Ontem domingo, procurando recibos e documentos para o cruel processo da declaração do IR, me deparei com velhos poemarios, daqueles que escrevia intensamente no tempo da faculdade. Um deles me chamou a atenção: uma fotocópia manuscrita em papel tamanho ofício. Na primeira página um desenho a tinta fina do Pablo Picasso, e o nome em latim: Trinitas Misterio. O mistério da trindade. 

Sabe lá o que isso quer dizer. Fiz com 20 anos. Não sei mais quantas cópias foram feitas, a quem foi entregue, para quem foi escrito. Só sei que não era o tempo do fazer mas o de imaginar e elucubrar sobre a vida. Era o tempo da solidão e do que sequer imaginamos. 

Fui e sou tardio em tudo para os padrões ocidentais (criados em boa parte pela mídia e pelo mercado): primeiro beijo aos 18 (um desastre); primeira namorada aos 22 (um desastre longo); primeira transa aos 24 (mais desastres mas pelo menos foi divertido). E assim. Só vou repetir: aprendi verdadeiramente a transar aos 50 anos e fiz pos doutorado de beijar a partir dos 51. Lentidões. Defasagens. 

Mas para mim afirmação de que tudo é singular. E de que, ao invés do desespero por ter tudo no instante do impulso e do desejo, vale muito a pena esperar pela situação (exterior mas, principalmente, interior) e pela pessoa que irá nos transformar. 

Há, é claro, um componente de dádiva, de graça, de sorte. E de perseverar em uma fe nas possibilidades do Ser.
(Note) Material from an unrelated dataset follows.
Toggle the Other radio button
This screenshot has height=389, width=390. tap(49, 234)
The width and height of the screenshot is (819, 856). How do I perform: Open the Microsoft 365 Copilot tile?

E muito preparo. 

Não somos transformados se não estamos preparados. Nos preparando sempre. O lugar do mistério é o lugar do rotineiro. Só que, em geral, não o enxergamos. 

Aquela trindade e aquele fauno a tinta dizem calmos (desde seus mais de 30 anos de testemunhar o mundo): esse tempo de reunir os muitos que você é, é um tempo da esperança e do vento acariciando teu rosto. E tens a vida inteira para chegar àquele beijo, àquela  amada..... Àquele Ser que tu também és. 

Mas errar e tropeçar também são necessários. Afinal, é o mistério da tríade que é Uno. Trinitas Mistério.